No voo que o levou ao Quénia, Uganda e República Centro-Africana, pouco antes da Cimeira de Paris, naquele que foi um dos seus apelos mais dramáticos, o Papa dizia: “É agora ou nunca mais! Até hoje, fez-se pouca coisa e, cada ano que passa, os problemas são mais graves. Atingimos o limite! Estamos à beira de um suicídio – para usar uma palavra forte.”
O texto da encíclica tem servido também de inspiração para várias intervenções de cristãos no campo ambiental – quer individualmente, quer em diferentes organizações confessionais ou ecuménicas. Marcial Felgueiras confirma isso mesmo: “A Laudato Si’ é um texto profético para toda a Igreja [cristã], até vir a ser plenamente entendida e vivida pelos cristãos. Há muito caminho a fazer ainda e a encíclica pode ajudar.”
Um princípio fundamental do Deus da Bíblia
“Preocupar-se com o conjunto da criação de Deus é um princípio fundamental do Deus da Bíblia e vital para o cumprimento da sua finalidade, para os seres humanos”, escreve Dave Bookless, pastor anglicano e diretor teológico de A Rocha, organização ambientalista de inspiração cristã. Ainda mais neste tempo em que as alterações climáticas e vários outros problemas colocam em questão a própria sobrevivência do planeta – da humanidade e da natureza em conjunto.
No livro Dieu, L’écologie et moi (Deus, a ecologia e eu), Dave Bookless acrescenta que a missão de salvação de Deus “não se destina apenas às pessoas que Deus criou, que ele ama, cuida e para as quais restaurou um relacionamento justo com Ele através de Jesus, mas abrange toda a criação”.

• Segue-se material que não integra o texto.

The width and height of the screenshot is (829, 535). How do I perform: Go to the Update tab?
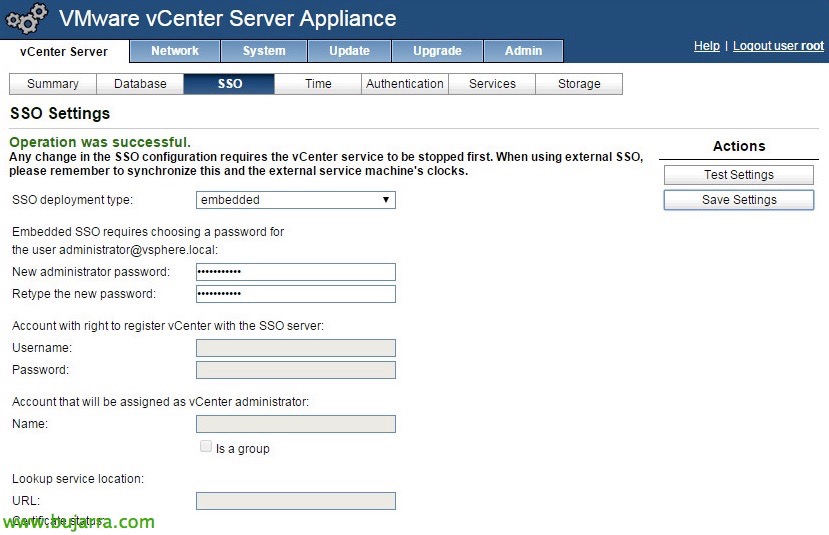click(x=349, y=51)
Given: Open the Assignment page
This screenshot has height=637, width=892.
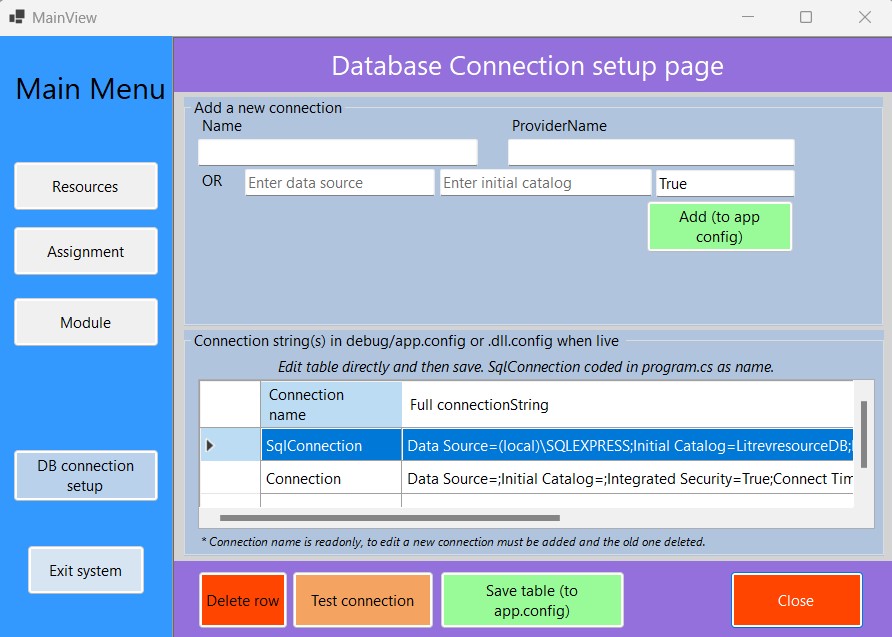Looking at the screenshot, I should tap(85, 251).
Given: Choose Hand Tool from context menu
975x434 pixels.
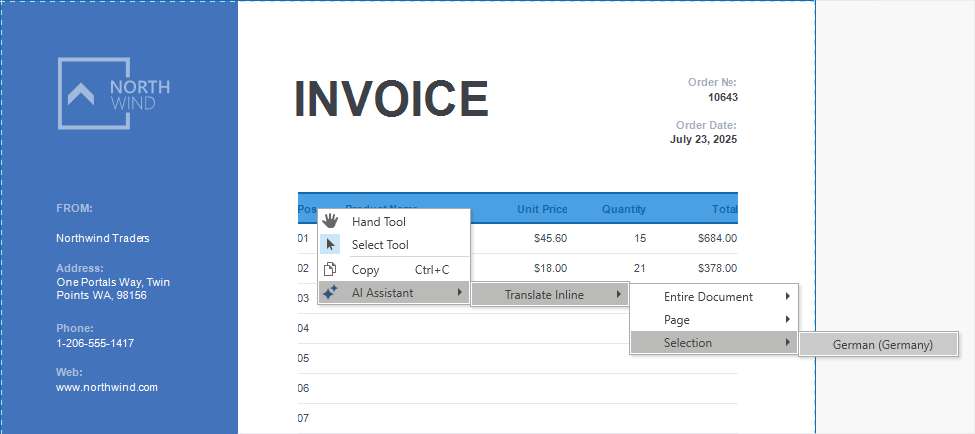Looking at the screenshot, I should 379,221.

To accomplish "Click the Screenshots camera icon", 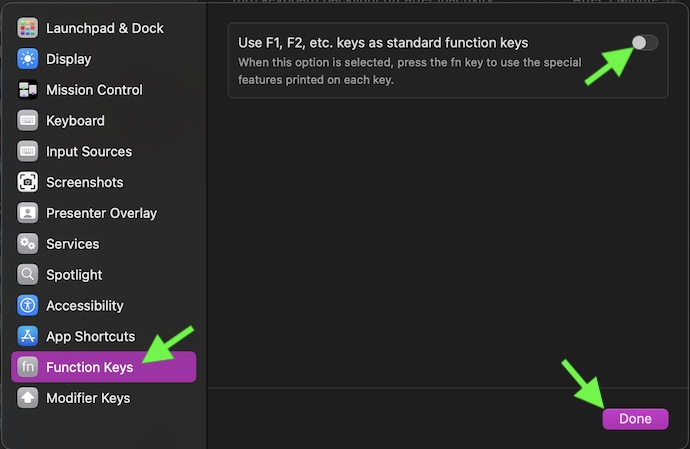I will [28, 183].

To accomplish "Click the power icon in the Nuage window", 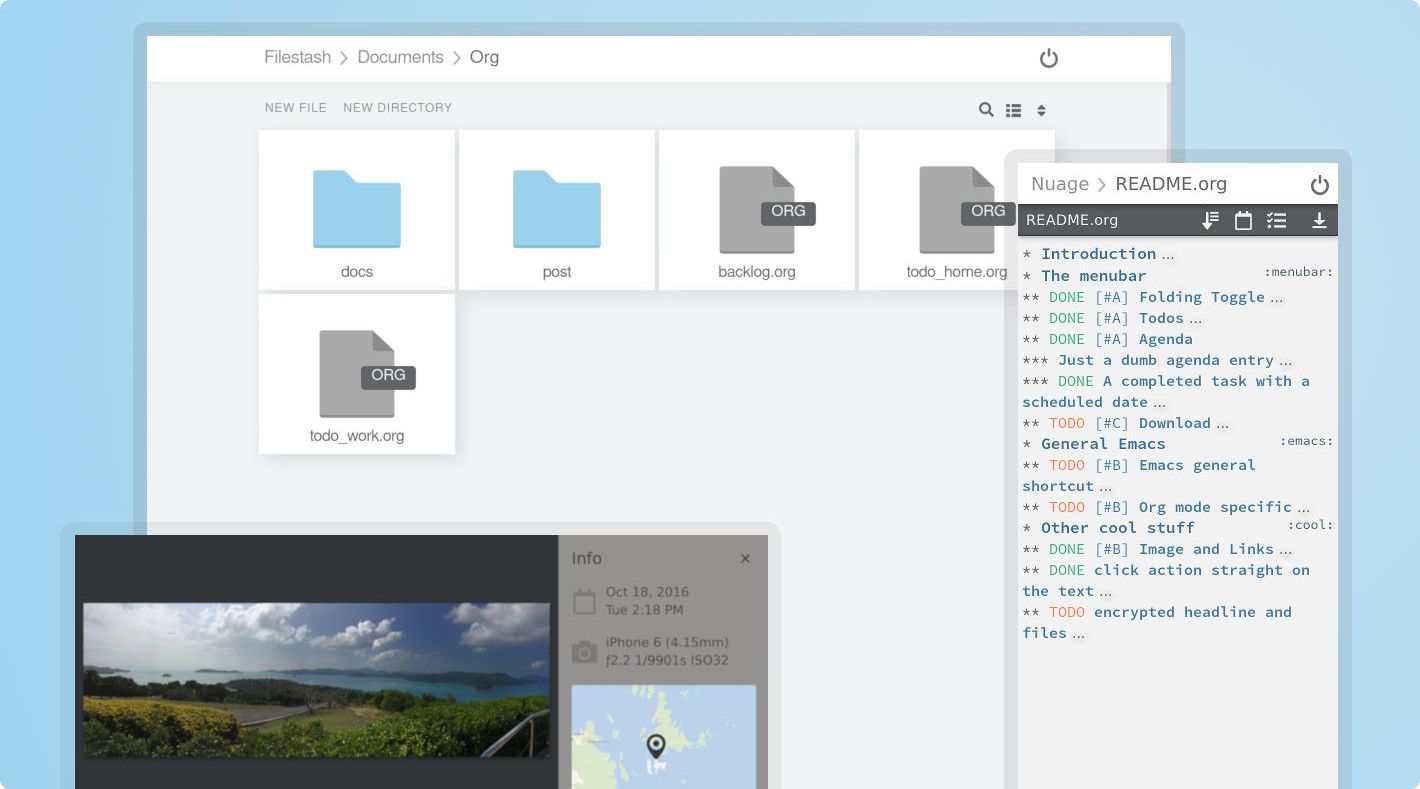I will (x=1320, y=184).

“Qualquer cidadão, com qualquer fé ou sem nenhuma, tem uma responsabilidade ambiental. Mas, para um cristão, essa responsabilidade tem um suporte bíblico, pois o primeiro mandamento é lavrar e cuidar da terra”, acrescentava, em declarações à revista Bíblica, Marcial Felgueiras, responsável da Cruzinha, o centro de interpretação e investigação de A Rocha no Algarve.
Esta não é uma organização diferente de muitas outras, acrescenta o responsável português da organização. “O que nos torna únicos é combinarmos diferentes características, sendo uma delas a fé cristã, pela esperança que ela nos traz de que o mundo criado pela bondade de Deus terá um destino final bom.”
Marcial Felgueiras pensa, no entanto, que há ainda muito por fazer em conjunto: “O trabalho ambiental não é feito apenas de grandes coisas. Ela tem a ver com pequenos hábitos familiares quotidianos, como o poupar água e luz, ter uma condução amiga do ambiente ou reduzir o consumismo. Esquecemo-nos que essas tarefas pequenas são muito importantes. Mas há muito para fazer também a nível ecuménico e interconfessional.”